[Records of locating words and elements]

(begin)

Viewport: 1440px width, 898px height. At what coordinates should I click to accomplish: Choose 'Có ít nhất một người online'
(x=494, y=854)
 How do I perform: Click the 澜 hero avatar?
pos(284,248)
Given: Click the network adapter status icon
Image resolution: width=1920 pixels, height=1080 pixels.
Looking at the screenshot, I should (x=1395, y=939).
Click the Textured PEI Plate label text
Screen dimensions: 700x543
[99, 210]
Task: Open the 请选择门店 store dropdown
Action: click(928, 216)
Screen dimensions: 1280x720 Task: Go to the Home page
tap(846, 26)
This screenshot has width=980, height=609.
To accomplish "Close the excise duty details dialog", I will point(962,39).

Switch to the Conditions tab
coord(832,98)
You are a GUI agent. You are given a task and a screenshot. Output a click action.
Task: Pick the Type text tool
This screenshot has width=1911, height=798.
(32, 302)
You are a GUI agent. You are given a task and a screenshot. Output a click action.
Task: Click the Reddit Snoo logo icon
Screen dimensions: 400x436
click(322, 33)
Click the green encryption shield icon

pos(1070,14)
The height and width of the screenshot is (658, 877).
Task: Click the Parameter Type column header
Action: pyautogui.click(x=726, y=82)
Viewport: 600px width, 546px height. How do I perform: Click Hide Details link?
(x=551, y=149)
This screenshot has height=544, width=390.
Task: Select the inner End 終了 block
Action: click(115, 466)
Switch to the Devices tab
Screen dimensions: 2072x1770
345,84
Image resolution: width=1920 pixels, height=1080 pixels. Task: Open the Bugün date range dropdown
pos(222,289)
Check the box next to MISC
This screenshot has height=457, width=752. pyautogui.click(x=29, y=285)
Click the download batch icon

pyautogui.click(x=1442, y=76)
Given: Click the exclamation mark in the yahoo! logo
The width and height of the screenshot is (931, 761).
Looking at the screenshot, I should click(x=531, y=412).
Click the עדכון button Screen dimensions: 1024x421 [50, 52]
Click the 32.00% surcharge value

(end)

### Written problem
Rewrite the entries from the line containing "Given: Click the network adapter status icon" through the line containing "Action: pyautogui.click(x=726, y=82)", changing each "icon" to "symbol" and keeping everything else as it is.

### Problem solution
Given: Click the network adapter status symbol
Image resolution: width=1920 pixels, height=1080 pixels.
Looking at the screenshot, I should (x=1395, y=939).
Click the Textured PEI Plate label text
Screen dimensions: 700x543
[99, 210]
Task: Open the 请选择门店 store dropdown
Action: click(928, 216)
Screen dimensions: 1280x720 Task: Go to the Home page
tap(846, 26)
This screenshot has width=980, height=609.
To accomplish "Close the excise duty details dialog", I will point(962,39).

Switch to the Conditions tab
coord(832,98)
You are a GUI agent. You are given a task and a screenshot. Output a click action.
Task: Pick the Type text tool
This screenshot has width=1911, height=798.
(32, 302)
You are a GUI agent. You are given a task and a screenshot. Output a click action.
Task: Click the Reddit Snoo logo symbol
Screen dimensions: 400x436
click(322, 33)
Click the green encryption shield symbol

pos(1070,14)
The height and width of the screenshot is (658, 877).
Task: Click the Parameter Type column header
Action: pyautogui.click(x=726, y=82)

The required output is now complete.